Here’s an expansion of the story behind the “Little Guy” and his observations during the filming of “Pumping Iron”:
Seeking Arnold’s Advice:
The “Little Guy” initially embarked on a quest for advice from the legendary Arnold Schwarzenegger. Eager to learn from the best, he ventured to Gold’s Gym, which he anticipated as an opportunity to work out. Little did he know that fate had something grander in store for him. As soon as he opened the door to Gold’s Gym, he found himself in the midst of the production of “Pumping Iron,” led by filmmaker George Butler.
A Surprise Role:
George Butler recognized the unique opportunity presented by the “Little Guy” walking into the gym during the film’s production. He offered him a role in “Pumping Iron,” an offer too enticing to refuse. Suddenly, the “Little Guy” was given the chance to spend two weeks hanging out with some of the world’s top bodybuilders. It was a remarkable twist of fate that propelled him from an ordinary day at the gym to a participant in a landmark bodybuilding documentary.
Observations During Filming:
As the “Little Guy” became part of the “Pumping Iron” crew, he made several fascinating observations:
- Bill Grant as the Perfect Host: Bill Grant, a respected bodybuilder, seemingly excelled in the role of the perfect host at Gold’s Gym. His hospitality and welcoming nature contributed to the sense of camaraderie at the gym.
- Kent Kuehn’s Introduction: Kent Kuehn and others introduced the “Little Guy” to the bodybuilding community. This gesture showcased the inclusive and friendly atmosphere among the athletes.
- Ken Waller, the Freckled Heckler: Ken Waller earned his nickname, the “Freckled Heckler,” for a reason. His presence was marked by an outspoken and assertive personality, adding a unique dynamic to the group.
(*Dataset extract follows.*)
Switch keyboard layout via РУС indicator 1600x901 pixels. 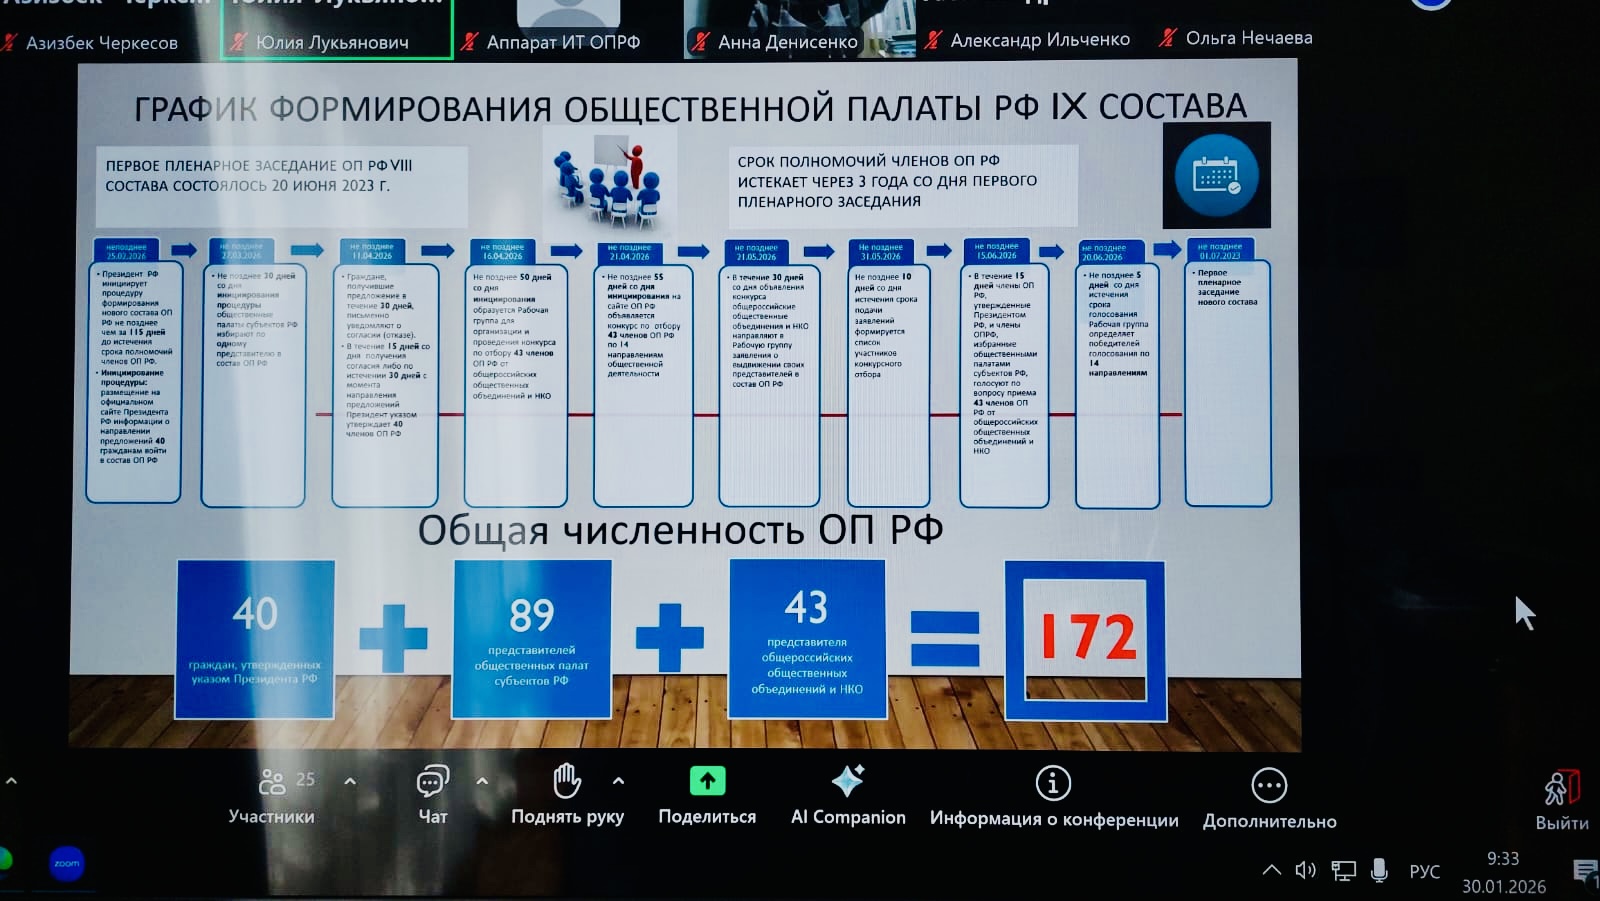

- Zane and Columbu’s Involvement: Some bodybuilders, like Frank Zane and Franco Columbu, didn’t seem as deeply engaged in the gym camaraderie as others. Each athlete had their own approach to training and interactions.
- Arnold’s Training Partner: Arnold Schwarzenegger chose to train with Ed Corney during the filming of “Pumping Iron.” This decision was likely influenced by Arnold’s desire to avoid training with anyone who might outpace him, as he was known for his competitiveness.
- Arnold’s Training Fees: The “Little Guy” revealed that Arnold charged him $50 per hour for training in 1975, equivalent to approximately $240 in today’s dollars. It was a testament to Arnold’s entrepreneurial spirit even in the midst of intense training and film production.
- George Butler’s Intervention: George Butler intervened in Arnold’s charging of the “Little Guy,” suggesting that Schwarzenegger should provide his time as a form of payment to the “Little Guy” for his role in the film.
- Steroid Awareness: Arnold offered to protect the “Little Guy” from anyone attempting to push steroids onto him, showing a sense of responsibility and care for the well-being of others.
- Dave Draper’s Unique Approach: The “Little Guy” shared an intriguing anecdote about Dave Draper, who would allegedly drink alcohol while doing squats, presumably between sets. This highlighted the diversity of approaches and rituals among bodybuilders.
The “Little Guy” not only became a memorable figure in “Pumping Iron” but also provided unique insights into the world of bodybuilding, the personalities of the athletes, and the unexpected turns of fate that can lead to incredible opportunities. His story adds depth to the narrative of the iconic documentary and the colorful characters within it.